Downtown Mississauga is not only developing condos and commercial spaces, but also has the advantage of being within close commute to top-rated academic institutions, including the University of Toronto Mississauga campus and the Sheridan College Hazel McCallion campus located in the heart of this urban growth centre.

Both the University of Toronto Mississauga campus and the Sheridan College Hazel McCallion campus have a student population of approximately 20,000 students combined, which represents a significant opportunity for investors when it comes to condo rentals for both international and local student populations looking to live close to their post-secondary schools.

Why Investors Should Consider Downtown Mississauga?

Investors should be interested in Downtown Mississauga because it is a key economic hub within the GTA. It is home to over 70+ Fortune 500 companies, which is only second to downtown Toronto as Canada’s biggest employment centre.

Approximately 30,000 workers commute from other cities into Mississauga for employment. Forecasts also show that by 2035 the Toronto Pearson Airport, located in the borders of Mississauga, can facilitate the creation of over 700,000 jobs throughout the province, which would represent about 8.5% of Ontario’s GDP. The creation of jobs at the Toronto Pearson Airport would have economic benefits for Mississauga to further boost its local economy by attracting top talent interested in living near the airport. Mississauga also stands out for being the third largest FIRE (Finance, Insurance, Real Estate) cluster in North America.

Mississauga is one of the best cities for any investor because of its vast growth expected under the growth plan.

Source: Oxford Properties
Courtesy of Oxford Properties

Statistics such as population growth of over 22% to 878,000 by 2041 speaks for itself. The City of Mississauga is a vibrant, youthful city that has amenities that attract younger demographics. The Master Plan for Mississauga shows jobs reaching 552,000 by 2041, which means there will be the creation of over 104,000 more jobs in the region.
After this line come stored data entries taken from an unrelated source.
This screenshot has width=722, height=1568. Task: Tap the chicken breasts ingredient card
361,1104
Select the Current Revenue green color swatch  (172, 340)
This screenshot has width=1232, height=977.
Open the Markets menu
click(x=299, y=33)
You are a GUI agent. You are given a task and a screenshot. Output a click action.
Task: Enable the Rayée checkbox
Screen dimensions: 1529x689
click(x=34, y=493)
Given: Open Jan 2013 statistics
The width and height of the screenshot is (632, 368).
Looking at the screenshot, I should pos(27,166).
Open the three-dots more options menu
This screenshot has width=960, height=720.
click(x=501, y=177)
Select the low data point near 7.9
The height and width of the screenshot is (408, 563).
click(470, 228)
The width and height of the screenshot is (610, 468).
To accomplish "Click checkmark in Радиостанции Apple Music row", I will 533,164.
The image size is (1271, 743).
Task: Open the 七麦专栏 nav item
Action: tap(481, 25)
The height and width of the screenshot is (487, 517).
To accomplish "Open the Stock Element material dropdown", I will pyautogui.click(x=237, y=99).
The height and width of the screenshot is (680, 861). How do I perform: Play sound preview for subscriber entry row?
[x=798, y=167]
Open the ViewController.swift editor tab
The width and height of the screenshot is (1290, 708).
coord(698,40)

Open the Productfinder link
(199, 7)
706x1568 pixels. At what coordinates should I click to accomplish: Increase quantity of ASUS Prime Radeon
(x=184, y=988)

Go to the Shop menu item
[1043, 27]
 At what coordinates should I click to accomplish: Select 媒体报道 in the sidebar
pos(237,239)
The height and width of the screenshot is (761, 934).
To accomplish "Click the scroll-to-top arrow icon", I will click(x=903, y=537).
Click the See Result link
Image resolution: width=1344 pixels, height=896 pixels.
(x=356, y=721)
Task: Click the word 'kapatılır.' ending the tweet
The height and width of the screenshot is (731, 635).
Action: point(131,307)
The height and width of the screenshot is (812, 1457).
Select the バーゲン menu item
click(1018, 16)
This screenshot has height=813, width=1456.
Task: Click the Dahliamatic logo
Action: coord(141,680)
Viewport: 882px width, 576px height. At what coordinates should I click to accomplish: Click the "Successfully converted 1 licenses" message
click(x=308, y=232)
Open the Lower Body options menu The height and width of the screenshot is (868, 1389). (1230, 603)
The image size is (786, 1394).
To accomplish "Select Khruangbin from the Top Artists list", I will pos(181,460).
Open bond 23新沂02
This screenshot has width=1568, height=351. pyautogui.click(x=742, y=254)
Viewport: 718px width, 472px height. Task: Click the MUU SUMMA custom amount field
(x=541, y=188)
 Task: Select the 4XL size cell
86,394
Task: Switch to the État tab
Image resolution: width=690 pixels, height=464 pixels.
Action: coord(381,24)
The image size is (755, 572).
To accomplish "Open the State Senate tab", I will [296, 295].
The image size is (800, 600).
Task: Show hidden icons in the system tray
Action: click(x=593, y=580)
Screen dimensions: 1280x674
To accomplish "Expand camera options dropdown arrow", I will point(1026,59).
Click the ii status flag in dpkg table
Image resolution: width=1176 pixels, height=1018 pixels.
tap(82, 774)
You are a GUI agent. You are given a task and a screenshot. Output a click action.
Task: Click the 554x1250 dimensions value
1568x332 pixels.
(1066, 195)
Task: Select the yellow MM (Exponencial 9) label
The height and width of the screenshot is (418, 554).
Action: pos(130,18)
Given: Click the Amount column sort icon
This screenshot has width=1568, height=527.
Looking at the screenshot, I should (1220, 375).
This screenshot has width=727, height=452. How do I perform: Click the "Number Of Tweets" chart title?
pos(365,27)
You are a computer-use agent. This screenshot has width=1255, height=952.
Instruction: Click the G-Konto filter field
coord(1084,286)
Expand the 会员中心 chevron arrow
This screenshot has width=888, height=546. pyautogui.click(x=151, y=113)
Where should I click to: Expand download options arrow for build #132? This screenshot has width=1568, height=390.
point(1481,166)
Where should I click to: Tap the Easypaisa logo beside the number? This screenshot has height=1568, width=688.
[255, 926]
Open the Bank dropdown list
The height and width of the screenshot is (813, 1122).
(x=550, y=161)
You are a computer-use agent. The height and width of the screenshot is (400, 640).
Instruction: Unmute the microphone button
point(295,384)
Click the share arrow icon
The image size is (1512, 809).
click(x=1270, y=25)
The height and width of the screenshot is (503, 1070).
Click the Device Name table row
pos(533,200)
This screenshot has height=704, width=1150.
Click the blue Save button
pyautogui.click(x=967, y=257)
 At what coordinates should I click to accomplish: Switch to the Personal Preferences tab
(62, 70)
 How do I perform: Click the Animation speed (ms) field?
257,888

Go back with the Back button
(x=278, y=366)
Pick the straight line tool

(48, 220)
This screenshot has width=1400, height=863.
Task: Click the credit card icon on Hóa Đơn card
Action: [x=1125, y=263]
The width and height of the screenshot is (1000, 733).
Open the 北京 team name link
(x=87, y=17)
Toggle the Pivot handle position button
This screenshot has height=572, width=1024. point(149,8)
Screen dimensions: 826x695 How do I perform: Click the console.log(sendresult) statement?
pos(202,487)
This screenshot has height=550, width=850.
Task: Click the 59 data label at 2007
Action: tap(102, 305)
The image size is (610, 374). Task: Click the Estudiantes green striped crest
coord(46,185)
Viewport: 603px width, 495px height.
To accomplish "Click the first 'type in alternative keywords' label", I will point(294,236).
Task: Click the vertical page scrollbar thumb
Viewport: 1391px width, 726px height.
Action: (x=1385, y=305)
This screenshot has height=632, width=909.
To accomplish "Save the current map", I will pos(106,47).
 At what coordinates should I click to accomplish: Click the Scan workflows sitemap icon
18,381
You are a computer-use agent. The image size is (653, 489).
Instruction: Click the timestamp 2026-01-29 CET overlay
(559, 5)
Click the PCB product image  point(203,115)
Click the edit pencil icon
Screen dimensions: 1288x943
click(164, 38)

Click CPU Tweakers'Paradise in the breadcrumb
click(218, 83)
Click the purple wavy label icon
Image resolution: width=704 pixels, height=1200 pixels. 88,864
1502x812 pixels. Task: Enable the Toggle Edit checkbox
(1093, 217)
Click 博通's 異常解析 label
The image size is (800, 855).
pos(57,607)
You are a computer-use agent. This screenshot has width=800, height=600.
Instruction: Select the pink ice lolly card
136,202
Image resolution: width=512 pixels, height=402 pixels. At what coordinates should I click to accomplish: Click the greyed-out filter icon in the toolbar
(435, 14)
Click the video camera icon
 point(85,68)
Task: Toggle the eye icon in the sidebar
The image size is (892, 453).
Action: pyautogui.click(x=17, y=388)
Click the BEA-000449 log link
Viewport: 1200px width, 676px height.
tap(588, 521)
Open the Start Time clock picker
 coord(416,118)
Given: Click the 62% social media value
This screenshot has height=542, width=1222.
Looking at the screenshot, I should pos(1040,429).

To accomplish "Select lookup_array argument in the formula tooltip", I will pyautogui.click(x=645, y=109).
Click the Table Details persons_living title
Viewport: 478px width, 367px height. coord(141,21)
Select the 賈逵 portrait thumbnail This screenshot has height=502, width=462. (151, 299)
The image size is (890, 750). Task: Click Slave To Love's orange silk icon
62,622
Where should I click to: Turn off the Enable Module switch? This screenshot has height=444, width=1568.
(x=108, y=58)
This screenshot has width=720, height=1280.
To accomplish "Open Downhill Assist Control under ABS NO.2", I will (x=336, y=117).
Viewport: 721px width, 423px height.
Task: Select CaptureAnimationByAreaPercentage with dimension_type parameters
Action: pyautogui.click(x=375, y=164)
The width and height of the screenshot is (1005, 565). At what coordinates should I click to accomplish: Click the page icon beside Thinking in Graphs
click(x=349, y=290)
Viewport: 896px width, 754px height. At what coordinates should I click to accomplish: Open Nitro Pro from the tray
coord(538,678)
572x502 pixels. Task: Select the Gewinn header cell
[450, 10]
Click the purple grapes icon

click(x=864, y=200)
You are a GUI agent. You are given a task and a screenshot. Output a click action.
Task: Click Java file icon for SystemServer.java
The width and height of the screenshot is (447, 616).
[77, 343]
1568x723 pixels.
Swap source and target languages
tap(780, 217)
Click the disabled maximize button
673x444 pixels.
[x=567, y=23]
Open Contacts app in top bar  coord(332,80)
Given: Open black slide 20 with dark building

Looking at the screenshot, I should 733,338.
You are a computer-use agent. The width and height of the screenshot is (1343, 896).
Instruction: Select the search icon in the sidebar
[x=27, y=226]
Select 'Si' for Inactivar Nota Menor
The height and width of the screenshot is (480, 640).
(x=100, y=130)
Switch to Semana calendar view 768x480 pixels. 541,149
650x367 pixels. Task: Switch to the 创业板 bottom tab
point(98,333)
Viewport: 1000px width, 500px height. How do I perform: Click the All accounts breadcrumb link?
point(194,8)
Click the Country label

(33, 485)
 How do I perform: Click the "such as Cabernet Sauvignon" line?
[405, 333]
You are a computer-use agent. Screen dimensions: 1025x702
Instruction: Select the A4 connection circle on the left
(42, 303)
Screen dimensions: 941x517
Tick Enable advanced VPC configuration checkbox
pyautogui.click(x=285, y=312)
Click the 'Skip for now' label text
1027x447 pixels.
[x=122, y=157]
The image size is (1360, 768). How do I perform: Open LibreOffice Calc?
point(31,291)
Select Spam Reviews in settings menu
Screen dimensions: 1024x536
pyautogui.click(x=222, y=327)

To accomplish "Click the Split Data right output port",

In terms of residential opportunities, there are currently six towers under construction in the downtown core. However, over the next decade it is anticipated that there could be approximately 46 new condo towers and 24,494 units based on estimates from city planners.

The 10-year average resale appreciation rate for the City is 10% and is only getting stronger with the development of new condo towers, greater walkability and better transit that is all coming to fruition as per the Mississauga21 and Mississauga Strategy Master Plans.

Every investor wants to know that they are buying a condo in a city that has sustainable growth and there is no denying that Downtown Mississauga offers this. Over the past decade, 4% has been the average rental appreciation rate and the vacancy rate is only 1%.

The City is not only investing in the development of condos and commercial employment spaces, but is also bringing forward-thinking transit such a the new Hurontario LRT project. The expansion of transit options presents a fantastic opportunity for investors because it is a well known fact that properties near transit increase in value 30% more than those farther away from transit routes.

More and more people are excited about investing in Downtown Mississauga because it is a region that can accommodate significant growth. Overall, Downtown Mississauga presents itself as a vibrant, diverse city that will prove to be a smart investment decision for anyone looking to grow their portfolio over the long term.